More than a year ago, Protect Democracy formed a bipartisan election task force to examine such threats and recommend responses. Ironically, one of the crises they originally decided not to plan for was a potential pandemic. Now, as COVID-19 has thrown states’ election plans into doubt, the group has made a set of recommendations for moving forward with mail balloting and other changes.
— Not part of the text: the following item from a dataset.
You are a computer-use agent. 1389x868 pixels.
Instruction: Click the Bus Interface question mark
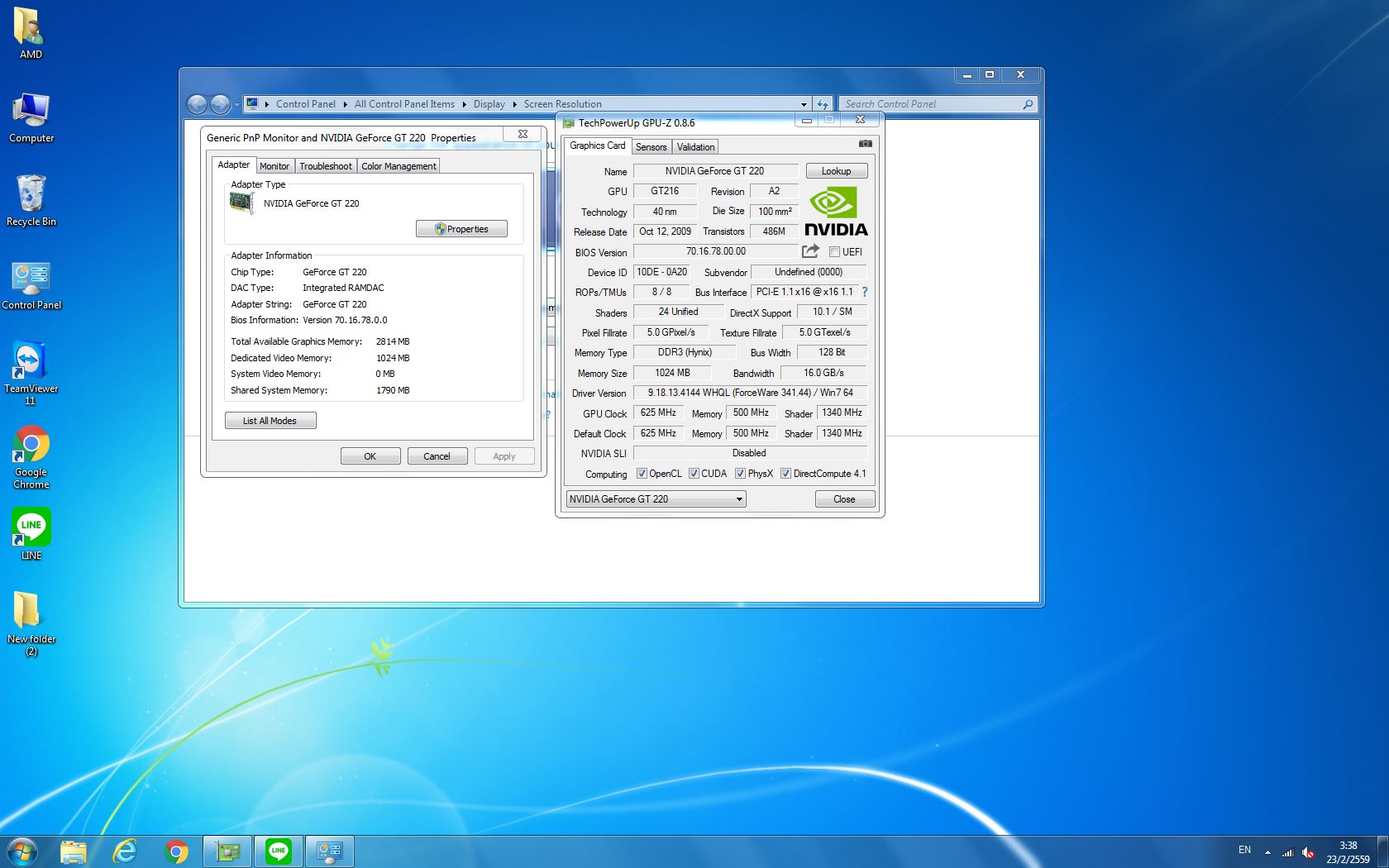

For now, Protect Democracy says it wants to ensure that the November election is free and fair, producing a result that can be widely accepted as legitimate regardless of who wins. Whenever Trump leaves office, the group envisions a brief window for Congress to pass reforms, similar to the burst of legislation that followed President Nixon’s resignation. The organization has been gearing up for this with a “100 days agenda” of recommendations for the next President, including changes to election systems, prohibitions on election interference and campaign-finance reform.
In a democracy, the people are the ultimate check on power. Protect Democracy’s central argument is that institutions don’t protect themselves; people have to be activated to use the tools the system provides. In a timely metaphor, the group’s leaders compare authoritarianism to a virus sweeping the globe: first you treat the patient by activating the body’s immune system to fight off the illness; over time, you formulate a vaccine to provide immunity in the future.
“When Ian and I first started talking about this, we thought it would be an organization that lasted however long Trump was in office, then folded up shop,” says Florence, the group’s co-founder and legal director. “What we’ve learned is that we’re seeing a moment that requires a generation-long response. Ultimately, we’ve got to rebuild our institutions to make our system more resistant to a future authoritarian-minded leader.”